You may not have heard of him, but British crime writer R.J. Ellory’s “ability to craft the English language is breathtaking.” One of his crime novels has been called “a modern masterpiece” that “will touch your soul.” He is, in fact, “one of the most talented authors of today.”
That is, at least, according to R.J. Ellory.
Over the Labor Day weekend, the bestselling British author was caught praising his own books on Amazon using a number of pseudonyms while slamming the books of his competitors. Ellory used at least two pseudonyms, including "Nicodemus Jones" and "Jelly Bean," to heap praise on his works, including “A Quiet Belief in Angels,” an award-winning 2008 book which the author himself called “a modern masterpiece,” and “chilling,” saying, “Whatever else it might do, it will touch your soul,” according to industry newsletter Shelf Awareness.
Astonishingly, this practice went on for the past 10 years before fellow British thriller writer Jeremy Duns pieced together a case against Ellory and shared his suspicions via Twitter. Confronted, Ellory admitted to using pseudonymous handles to write his own glowing reviews on Amazon, a practice known as "sock puppeting."
“The recent reviews – both positive and negative – that have been posted on my Amazon accounts are my responsibility and my responsibility alone,” Ellory said in a statement. “I wholeheartedly regret the lapse of judgment that allowed personal opinions to be disseminated in this way and I would like to apologise to my readers and the writing community.”
Since then, writes the LA Times, “a furor has erupted in England over sock puppet Amazon reviews” and quickly spread to American shores. A group of 49 British authors wrote an open letter to the Daily Telegraph condemning sock puppeting.
“These days more and more books are bought, sold, and recommended online, and the health of this exciting new ecosystem depends entirely on free and honest conversation among readers,” the authors, who included Ian Rankin, Lee Child, Val McDermid, Susan Hill and Helen FitzGerald, wrote. “But some writers are misusing these new channels in ways that are fraudulent and damaging to publishing at large.... We unreservedly condemn this behaviour, and commit never to use such tactics.” They added, “The only lasting solution is for readers to take possession of the process.... Your honest and heartfelt reviews, good or bad, enthusiastic or disapproving, can drown out the phoney voices, and the underhanded tactics will be marginalised to the point of irrelevance.”
Ellory is just the latest subject in a string of review scandals to hit the literary world. Two years ago, historian and writer Orlando Figes was similarly accused of vaunting his own books and skewering rivals’ works on Amazon. More recently, another bestselling thriller writer, Stephen Leather, has admitted to using pseudonyms online, even holding online conversations with himself, to build excitement about his novels. And hardly a week has passed since The New York Times ran “The Best Book Reviews Money Can Buy,” which told the tale of literary entrepreneur Todd Rutherford, who raked in hundreds of thousands of dollars selling fake reviews through his business, GettingBookReviews.com, which we blogged on last week.

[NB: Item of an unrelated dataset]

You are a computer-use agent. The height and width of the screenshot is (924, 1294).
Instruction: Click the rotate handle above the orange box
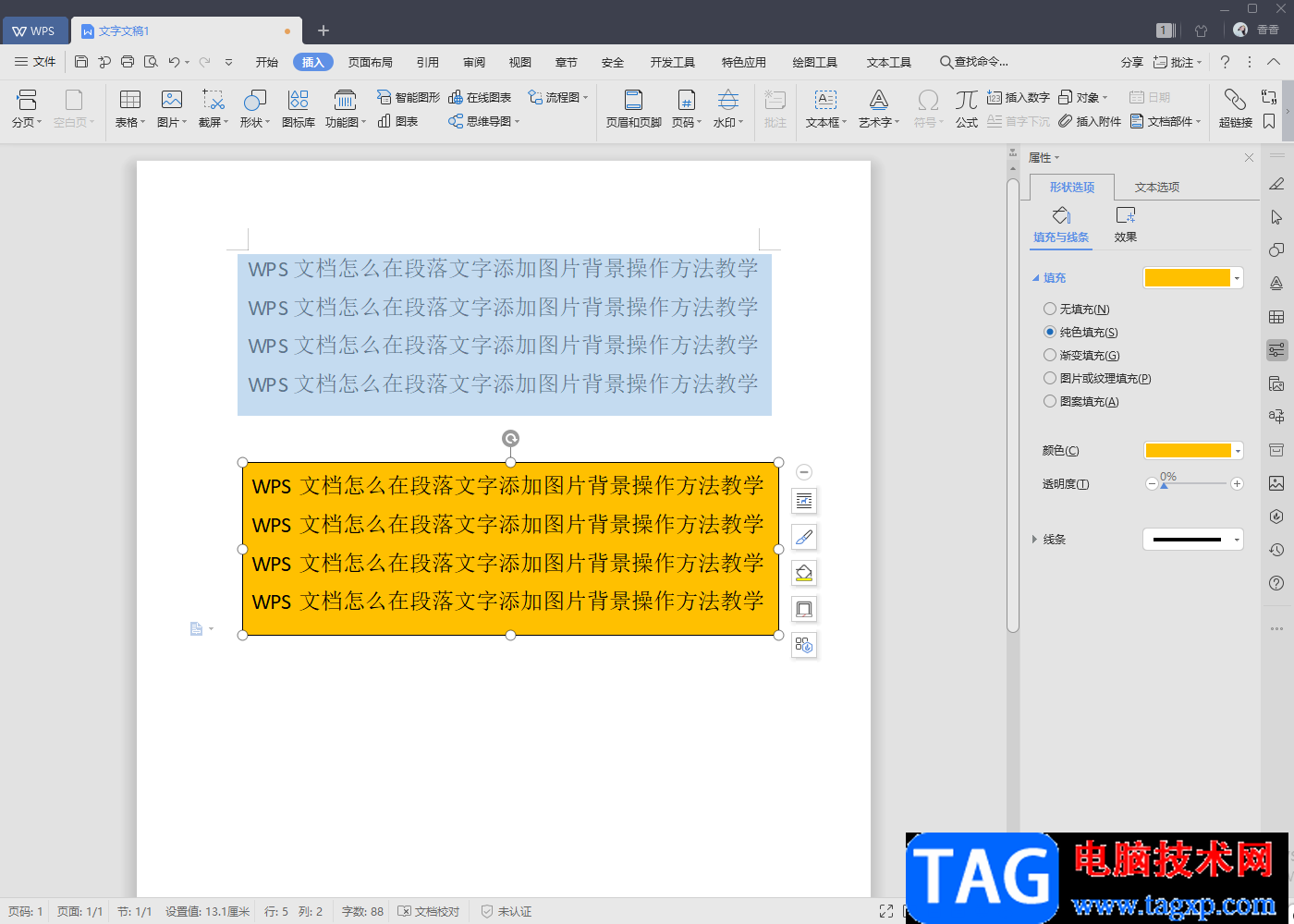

The incessant spate of literary lying has us wondering, is 2012 the year of deceit?
One thing’s for sure, the anonymity of the Internet and social media, combined with the publishing industry’s ravenous pursuit for buzz, has helped to create this monster of a problem, an iceberg of deception of which we suspect, we’ve only seen the tip. (How many more fake reviews are out there? University of Illinois, Chicago data mining expert Bing Liu estimates one-third of online reviews are fake, according to this NYT piece.)
And yet, it turns out, literary lying, sock-puppeting, and blatant self-promotion are nothing new. Lest you think our ethics have warped and waned with the times, consider this: Walt Whitman was “one of history’s most unrepentant self-promoters," according to the Atlantic. “He anonymously submitted glowing reviews of his own poetry collection ‘Leaves of Grass’ to newspapers across New York,” writes the Atlantic’s David Wagner, including this gem:
“An American bard at last! One of the roughs, large, proud, affectionate, eating, drinking, and breeding, his costume manly and free, his face sunburnt and bearded, his posture strong and erect, his voice bringing hope and prophecy to the generous races of young and old. We shall cease shamming and be what we really are. We shall start an athletic and defiant literature. We realize now how it is, and what was most lacking. The interior American republic shall also be declared free and independent."
And, well, look where it got him.
Husna Haq is a Monitor correspondent.